**Dataset entries:**
--- START ---
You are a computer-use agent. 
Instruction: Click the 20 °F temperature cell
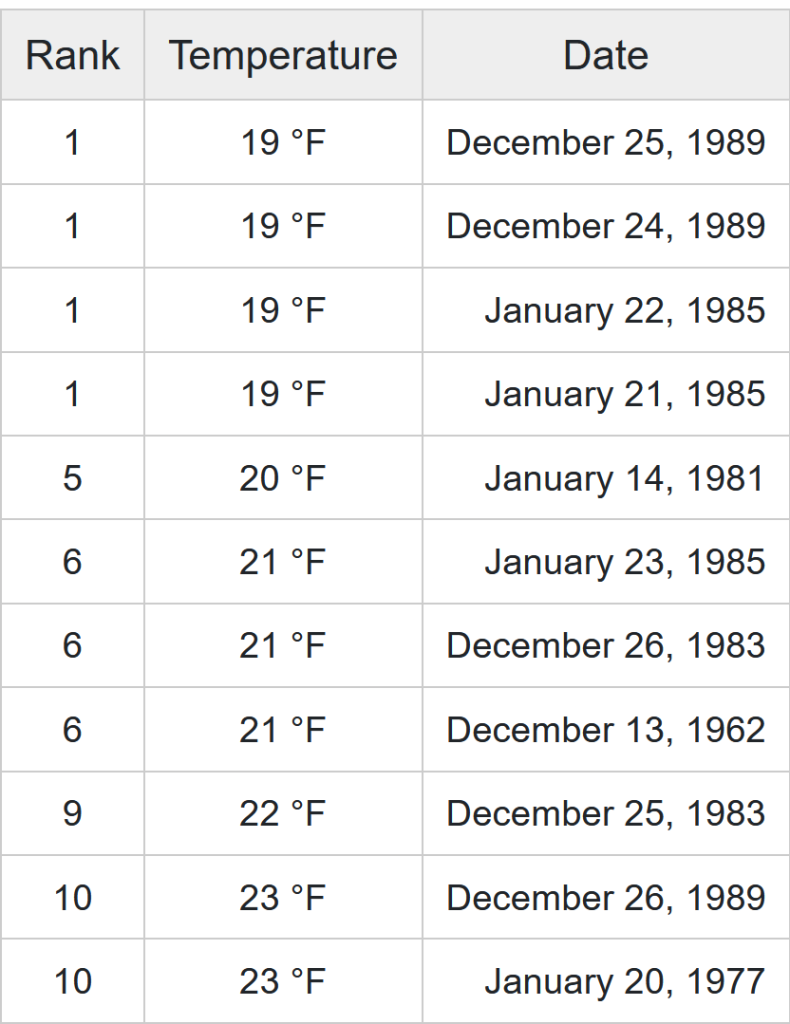pyautogui.click(x=283, y=478)
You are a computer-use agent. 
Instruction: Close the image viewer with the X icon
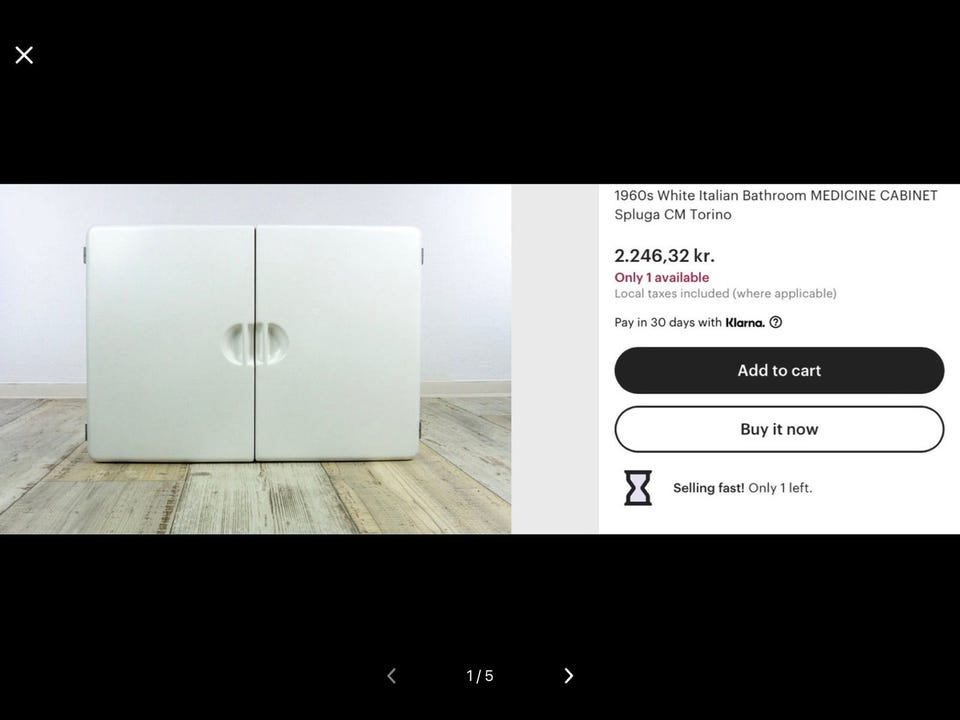(24, 55)
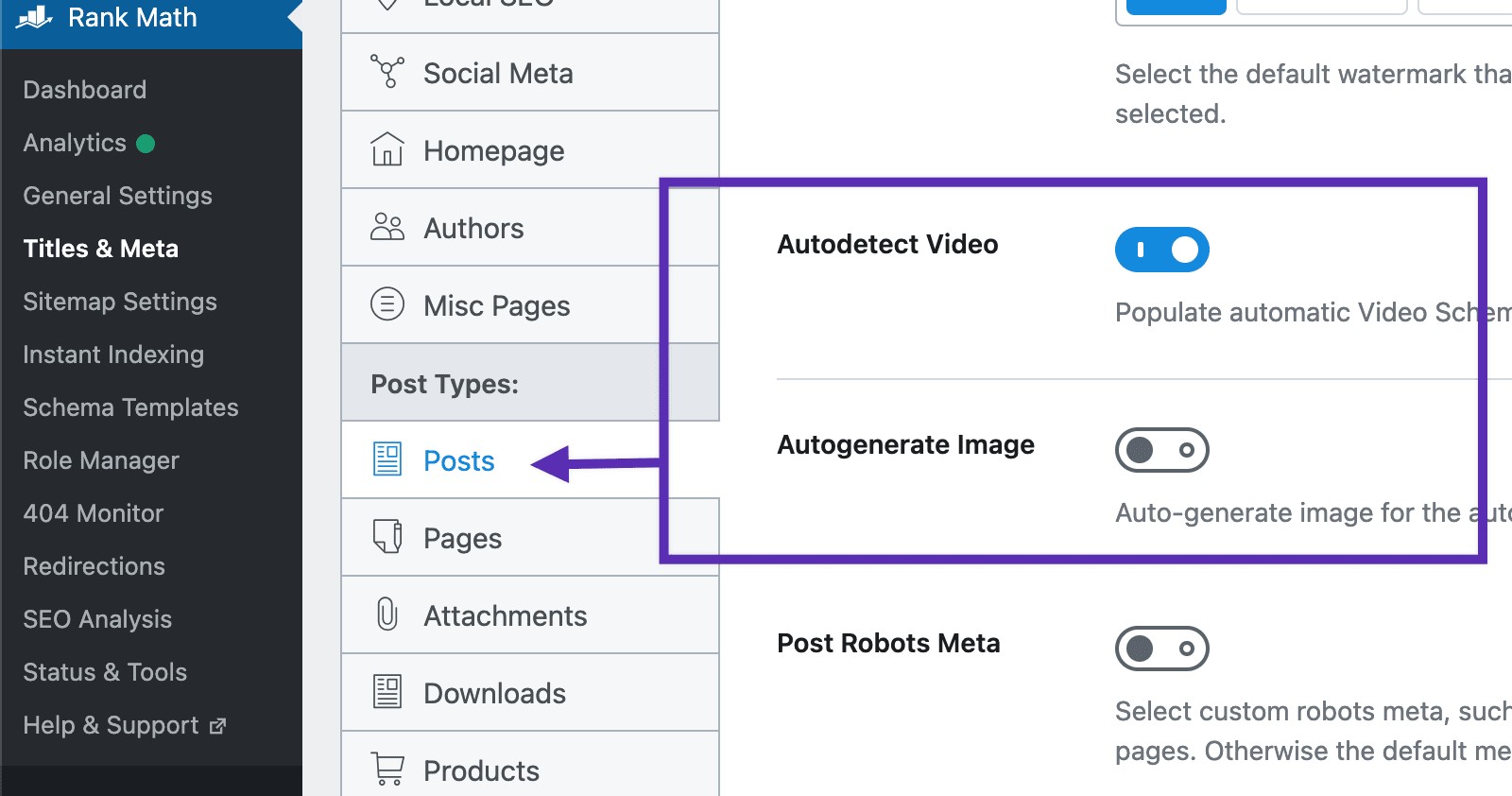Turn on Post Robots Meta toggle
Screen dimensions: 1512x796
(1162, 649)
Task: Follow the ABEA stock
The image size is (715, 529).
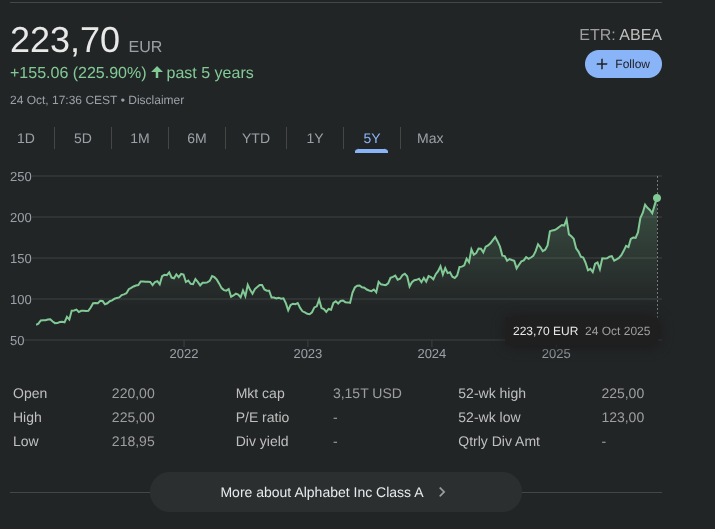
--- END ---
**What the task asks:** Leave out the pictures, and give all the records again exactly.

**Expected answer:**
You are a computer-use agent. 
Instruction: Click the 20 °F temperature cell
pyautogui.click(x=283, y=478)
You are a computer-use agent. 
Instruction: Close the image viewer with the X icon
(24, 55)
Turn on Post Robots Meta toggle
Screen dimensions: 1512x796
(1162, 649)
Task: Follow the ABEA stock
The image size is (715, 529).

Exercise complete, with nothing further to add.